Did Moses Write the Torah?
The Bible says explicitly Moses wrote the Torah. Exodus 24:4 states, “Moses wrote all the words of the LORD”; and Deuteronomy says, “Moses finished writing the words of this law [Torah] in a book until they were complete” (31:24, NASB). Why, then, would anyone question whether Moses wrote the Torah?
Yet the majority of mainline Bible scholars, including many evangelical ones, either deny Moses’ authorship or have difficulty accepting it. For decades, critical scholars have taught that Moses and his audience were illiterate and that no Hebrew language existed at his time. They claim Hebrew developed from Phoenician and only emerged as a distinct language in the 10th century BC, while Moses lived earlier, in the 13th century BC; and the laws of the Torah were composed much later, in the Persian period (5th century BC).1
Though we cannot address all these erroneous views, we can deal with whether Moses could write and if Hebrew existed in his day. This issue is critical because the Bible rests on the foundation of a Mosaic Torah (Josh. 22:5; 23:6; 1 Ki. 2:3; Neh. 8:1; Dan. 9:13; Mal. 4:4). Even the Lord Jesus said, “Did not Moses give you the law?” (Jn. 7:19). In fact, Jesus declared that belief in Him depended on believing Moses: “If you believed Moses, you would believe Me; for he wrote about Me” (5:46).
The archaeological record and the Scriptures show Moses could write.
Egyptologist Filip Taterka said one of Egypt’s first rulers, Aha, mastered writing and was said to have written medical treaties. Furthermore, there is mention of a letter personally written by Pharaoh Isesi at the end of the third millennium BC. According to Taterka, when the pyramids were built, a special institution existed to teach royal children reading and writing2; and from the time of Queen Hatshepsut (15th century BC), royal educators were well known. It is possible Hatshepsut was Moses’ Egyptian “mother”; and because Moses was raised in the royal court as a nobleman, he was taught to read and write. Acts 7:22 states, “Moses was learned in all the wisdom of the Egyptians, and was mighty in words and deeds.”

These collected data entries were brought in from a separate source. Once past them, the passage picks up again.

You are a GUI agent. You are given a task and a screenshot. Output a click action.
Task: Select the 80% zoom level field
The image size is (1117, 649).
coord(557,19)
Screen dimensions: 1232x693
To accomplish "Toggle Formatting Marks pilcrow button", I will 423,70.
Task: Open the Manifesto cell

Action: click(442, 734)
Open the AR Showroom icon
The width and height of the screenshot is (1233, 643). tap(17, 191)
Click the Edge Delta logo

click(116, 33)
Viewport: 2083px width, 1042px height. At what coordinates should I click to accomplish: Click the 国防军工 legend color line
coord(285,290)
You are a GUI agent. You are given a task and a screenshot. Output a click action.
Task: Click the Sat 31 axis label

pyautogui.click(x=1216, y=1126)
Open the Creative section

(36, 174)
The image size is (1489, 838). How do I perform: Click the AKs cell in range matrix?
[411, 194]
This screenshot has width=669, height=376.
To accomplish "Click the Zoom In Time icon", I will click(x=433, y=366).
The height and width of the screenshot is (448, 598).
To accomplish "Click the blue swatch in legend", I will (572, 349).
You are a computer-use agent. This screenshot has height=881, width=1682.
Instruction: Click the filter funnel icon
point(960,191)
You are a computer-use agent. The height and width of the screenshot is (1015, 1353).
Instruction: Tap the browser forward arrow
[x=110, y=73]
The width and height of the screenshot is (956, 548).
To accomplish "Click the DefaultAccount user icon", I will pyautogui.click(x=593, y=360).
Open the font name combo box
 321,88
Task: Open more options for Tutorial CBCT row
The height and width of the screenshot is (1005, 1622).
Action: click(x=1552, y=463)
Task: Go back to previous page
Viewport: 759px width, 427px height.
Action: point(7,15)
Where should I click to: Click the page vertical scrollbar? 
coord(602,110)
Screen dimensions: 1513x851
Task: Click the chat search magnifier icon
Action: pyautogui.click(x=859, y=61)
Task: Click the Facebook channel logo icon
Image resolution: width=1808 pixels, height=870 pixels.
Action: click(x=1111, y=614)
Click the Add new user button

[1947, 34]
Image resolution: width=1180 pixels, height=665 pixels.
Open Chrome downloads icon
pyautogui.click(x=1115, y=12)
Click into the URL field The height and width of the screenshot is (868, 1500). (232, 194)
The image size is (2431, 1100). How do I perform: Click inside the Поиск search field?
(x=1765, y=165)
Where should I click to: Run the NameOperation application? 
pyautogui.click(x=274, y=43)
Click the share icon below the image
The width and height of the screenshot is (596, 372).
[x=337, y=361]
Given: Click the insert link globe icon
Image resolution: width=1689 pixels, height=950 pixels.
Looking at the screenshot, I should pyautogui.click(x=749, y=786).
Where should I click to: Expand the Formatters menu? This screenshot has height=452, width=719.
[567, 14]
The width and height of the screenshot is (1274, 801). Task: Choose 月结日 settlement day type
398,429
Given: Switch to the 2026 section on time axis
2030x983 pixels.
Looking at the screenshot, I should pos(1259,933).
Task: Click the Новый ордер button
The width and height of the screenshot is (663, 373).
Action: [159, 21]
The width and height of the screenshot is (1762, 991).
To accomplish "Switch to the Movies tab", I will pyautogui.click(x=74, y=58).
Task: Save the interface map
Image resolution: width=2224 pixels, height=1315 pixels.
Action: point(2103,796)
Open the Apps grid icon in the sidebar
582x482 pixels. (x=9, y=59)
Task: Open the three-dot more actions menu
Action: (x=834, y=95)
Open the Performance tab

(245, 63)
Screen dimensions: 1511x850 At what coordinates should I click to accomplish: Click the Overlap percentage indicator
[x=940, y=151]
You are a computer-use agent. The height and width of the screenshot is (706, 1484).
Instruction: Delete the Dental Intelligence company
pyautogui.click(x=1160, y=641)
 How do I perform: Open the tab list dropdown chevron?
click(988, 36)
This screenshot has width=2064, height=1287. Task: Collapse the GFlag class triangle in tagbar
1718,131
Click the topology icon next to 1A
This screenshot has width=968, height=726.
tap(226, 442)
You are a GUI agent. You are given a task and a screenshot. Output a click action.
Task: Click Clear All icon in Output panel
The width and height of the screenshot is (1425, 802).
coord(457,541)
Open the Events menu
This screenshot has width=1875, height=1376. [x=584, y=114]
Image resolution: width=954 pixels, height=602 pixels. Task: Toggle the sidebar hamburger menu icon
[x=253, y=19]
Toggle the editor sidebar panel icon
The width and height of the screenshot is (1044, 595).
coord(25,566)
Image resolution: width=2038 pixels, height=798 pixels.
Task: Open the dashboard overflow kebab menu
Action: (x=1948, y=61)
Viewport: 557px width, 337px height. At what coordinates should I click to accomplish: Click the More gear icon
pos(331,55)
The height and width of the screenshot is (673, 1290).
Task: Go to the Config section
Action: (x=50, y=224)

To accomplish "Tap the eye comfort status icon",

As an educated nobleman, Moses would have learned Egyptian; and as an Israelite, he also would have known whatever form of Hebrew existed at the time. The Torah we have was written in Hebrew; and though some of the Hebrew terms demonstrate the author’s familiarity with Egyptian, nothing indicates the text was translated from Egyptian. But what type of Hebrew existed this early?
Exploration in the Sinai desert at the turn of the last century uncovered an unknown graffiti in caves from the Middle Kingdom–New Kingdom periods (the times of Joseph and Moses). The writing borrowed characters from Egyptian hieroglyphics. But unlike Egyptian, it contained an alphabet of 22 letters that closely resembled the later Phoenician alphabet. Clearly Semitic, the language was used to record names and events important to people traveling through the Sinai or working in the nearby copper mines.
This language, well in use before the time of Moses, is readable as Hebrew3 and matches the Israelites’ history. It appears only in this area at the time the Israelites were in Egypt and then only in Canaan, after the Israelites had settled there. Though this evidence is not widely known and not yet accepted by mainline scholars, it makes the case that Moses had available to him an early form of Hebrew in which he could write the Torah.
Perhaps this language was a special gift from God to His covenant people to enable them to retain the knowledge of Him and His laws.4 Orthodox Judaism contends that every letter of the Torah was given directly by God (Ex. 31:18), thus separating it from other Old Testament divine revelation. Nevertheless, our Bibles begin with the Five Books of Moses; and thanks to archaeological discoveries, we can affirm its words of truth, especially as they point to our Messiah (Dt. 18:15–18).
- These views are based on the JEDP theory that dissected the Torah into different compositions produced by different schools in different time periods, as well as the supposed lack of archaeological support for the Exodus.
- “Did the pharaohs know hieroglyphic writing?—Polish Egyptologist explains,” Science in Poland (March 31, 2014) <tinyurl.com/pharaohWrite>.
- While still controversial, see Douglas Petrovitch, The World’s Oldest Alphabet: Hebrew as the Language of the Proto-Consonantal Script (Jerusalem: Carta Jerusalem, 2016).
- This was the conclusion drawn by the recent film and book by Tim Mahoney, The Moses Controversy (Thinking Man Films, 2019).